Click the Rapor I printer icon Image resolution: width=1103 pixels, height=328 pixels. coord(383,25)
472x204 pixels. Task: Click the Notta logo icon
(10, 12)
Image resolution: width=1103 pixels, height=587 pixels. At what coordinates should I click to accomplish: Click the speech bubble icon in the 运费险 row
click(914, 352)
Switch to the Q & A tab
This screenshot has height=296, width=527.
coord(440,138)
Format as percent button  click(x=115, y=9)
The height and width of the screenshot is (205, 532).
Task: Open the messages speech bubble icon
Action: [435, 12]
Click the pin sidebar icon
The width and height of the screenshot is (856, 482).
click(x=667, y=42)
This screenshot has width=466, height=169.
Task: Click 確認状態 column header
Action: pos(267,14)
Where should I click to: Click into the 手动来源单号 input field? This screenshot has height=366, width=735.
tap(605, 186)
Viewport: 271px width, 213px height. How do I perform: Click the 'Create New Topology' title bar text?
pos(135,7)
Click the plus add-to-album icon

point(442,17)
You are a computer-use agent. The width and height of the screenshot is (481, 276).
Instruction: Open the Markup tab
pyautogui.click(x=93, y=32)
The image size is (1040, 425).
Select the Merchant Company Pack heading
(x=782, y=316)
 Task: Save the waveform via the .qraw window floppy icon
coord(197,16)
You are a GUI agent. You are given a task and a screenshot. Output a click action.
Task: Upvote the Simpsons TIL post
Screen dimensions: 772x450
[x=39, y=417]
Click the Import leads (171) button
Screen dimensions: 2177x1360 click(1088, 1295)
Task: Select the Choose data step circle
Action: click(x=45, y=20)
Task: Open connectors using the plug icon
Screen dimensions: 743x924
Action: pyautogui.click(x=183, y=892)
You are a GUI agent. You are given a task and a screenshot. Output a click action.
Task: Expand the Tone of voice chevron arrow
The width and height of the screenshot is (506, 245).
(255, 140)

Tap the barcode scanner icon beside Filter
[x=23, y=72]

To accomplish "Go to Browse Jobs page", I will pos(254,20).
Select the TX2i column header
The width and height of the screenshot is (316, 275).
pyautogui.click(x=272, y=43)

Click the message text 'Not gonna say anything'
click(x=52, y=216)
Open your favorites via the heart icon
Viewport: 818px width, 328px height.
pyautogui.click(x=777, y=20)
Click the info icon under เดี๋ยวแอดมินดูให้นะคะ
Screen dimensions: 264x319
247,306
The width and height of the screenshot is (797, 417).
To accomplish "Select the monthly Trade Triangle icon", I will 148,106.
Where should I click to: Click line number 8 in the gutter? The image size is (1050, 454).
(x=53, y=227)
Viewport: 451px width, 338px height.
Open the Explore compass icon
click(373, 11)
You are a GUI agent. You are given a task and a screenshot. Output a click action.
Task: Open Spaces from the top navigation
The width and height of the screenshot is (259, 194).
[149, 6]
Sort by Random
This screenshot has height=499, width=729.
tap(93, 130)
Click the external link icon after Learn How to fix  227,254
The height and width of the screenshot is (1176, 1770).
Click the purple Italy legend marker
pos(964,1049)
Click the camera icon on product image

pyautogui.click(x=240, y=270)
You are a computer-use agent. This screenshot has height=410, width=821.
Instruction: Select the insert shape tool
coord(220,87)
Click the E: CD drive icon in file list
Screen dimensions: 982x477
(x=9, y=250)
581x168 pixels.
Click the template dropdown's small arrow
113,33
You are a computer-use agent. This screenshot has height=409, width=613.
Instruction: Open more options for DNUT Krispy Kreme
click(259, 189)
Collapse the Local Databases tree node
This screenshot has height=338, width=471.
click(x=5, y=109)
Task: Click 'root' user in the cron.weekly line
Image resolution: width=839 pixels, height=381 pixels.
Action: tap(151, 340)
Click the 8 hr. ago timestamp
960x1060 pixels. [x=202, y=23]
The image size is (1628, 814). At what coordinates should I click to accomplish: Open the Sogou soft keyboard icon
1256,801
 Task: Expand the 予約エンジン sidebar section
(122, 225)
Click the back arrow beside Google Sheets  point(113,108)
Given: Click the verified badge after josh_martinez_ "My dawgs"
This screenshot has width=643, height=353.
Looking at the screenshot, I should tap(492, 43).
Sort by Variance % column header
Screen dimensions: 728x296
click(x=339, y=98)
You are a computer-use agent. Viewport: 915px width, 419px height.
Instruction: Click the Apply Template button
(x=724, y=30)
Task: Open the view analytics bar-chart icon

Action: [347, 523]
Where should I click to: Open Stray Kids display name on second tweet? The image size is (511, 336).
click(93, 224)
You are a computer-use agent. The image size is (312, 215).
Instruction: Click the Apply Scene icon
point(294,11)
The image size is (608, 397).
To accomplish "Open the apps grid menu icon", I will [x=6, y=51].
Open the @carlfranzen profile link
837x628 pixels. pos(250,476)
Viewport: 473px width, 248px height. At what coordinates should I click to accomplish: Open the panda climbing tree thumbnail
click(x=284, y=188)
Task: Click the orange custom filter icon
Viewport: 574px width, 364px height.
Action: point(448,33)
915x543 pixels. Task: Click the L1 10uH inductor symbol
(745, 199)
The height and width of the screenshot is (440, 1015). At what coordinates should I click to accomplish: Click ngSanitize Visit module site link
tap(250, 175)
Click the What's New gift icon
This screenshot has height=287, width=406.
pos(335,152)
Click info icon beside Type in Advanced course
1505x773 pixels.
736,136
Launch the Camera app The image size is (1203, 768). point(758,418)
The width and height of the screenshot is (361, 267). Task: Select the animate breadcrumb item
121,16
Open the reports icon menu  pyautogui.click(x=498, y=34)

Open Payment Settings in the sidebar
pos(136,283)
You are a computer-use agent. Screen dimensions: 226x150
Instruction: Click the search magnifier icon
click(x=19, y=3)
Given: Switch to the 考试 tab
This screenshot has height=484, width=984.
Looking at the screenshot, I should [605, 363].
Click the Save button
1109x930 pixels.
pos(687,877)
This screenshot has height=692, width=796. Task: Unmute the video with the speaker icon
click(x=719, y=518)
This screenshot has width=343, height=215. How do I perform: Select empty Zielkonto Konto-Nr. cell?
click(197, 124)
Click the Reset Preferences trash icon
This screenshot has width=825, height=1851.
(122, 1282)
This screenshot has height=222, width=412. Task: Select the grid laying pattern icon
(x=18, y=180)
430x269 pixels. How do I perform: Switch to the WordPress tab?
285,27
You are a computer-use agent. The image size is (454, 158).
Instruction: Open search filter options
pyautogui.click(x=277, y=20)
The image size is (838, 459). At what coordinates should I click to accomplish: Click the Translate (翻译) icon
* * * * * * *
Your goal: Please give back exactly the lines of the listing above that run from the one containing "You are a computer-use agent. The image size is (312, 215)." through the one containing "Click the Reset Preferences trash icon", and only those.

Exercise result:
You are a computer-use agent. The image size is (312, 215).
Instruction: Click the Apply Scene icon
point(294,11)
The image size is (608, 397).
To accomplish "Open the apps grid menu icon", I will [x=6, y=51].
Open the @carlfranzen profile link
837x628 pixels. pos(250,476)
Viewport: 473px width, 248px height. At what coordinates should I click to accomplish: Open the panda climbing tree thumbnail
click(x=284, y=188)
Task: Click the orange custom filter icon
Viewport: 574px width, 364px height.
Action: point(448,33)
915x543 pixels. Task: Click the L1 10uH inductor symbol
(745, 199)
The height and width of the screenshot is (440, 1015). At what coordinates should I click to accomplish: Click ngSanitize Visit module site link
tap(250, 175)
Click the What's New gift icon
This screenshot has height=287, width=406.
pos(335,152)
Click info icon beside Type in Advanced course
1505x773 pixels.
736,136
Launch the Camera app The image size is (1203, 768). point(758,418)
The width and height of the screenshot is (361, 267). Task: Select the animate breadcrumb item
121,16
Open the reports icon menu  pyautogui.click(x=498, y=34)

Open Payment Settings in the sidebar
pos(136,283)
You are a computer-use agent. Screen dimensions: 226x150
Instruction: Click the search magnifier icon
click(x=19, y=3)
Given: Switch to the 考试 tab
This screenshot has height=484, width=984.
Looking at the screenshot, I should [605, 363].
Click the Save button
1109x930 pixels.
pos(687,877)
This screenshot has height=692, width=796. Task: Unmute the video with the speaker icon
click(x=719, y=518)
This screenshot has width=343, height=215. How do I perform: Select empty Zielkonto Konto-Nr. cell?
click(197, 124)
Click the Reset Preferences trash icon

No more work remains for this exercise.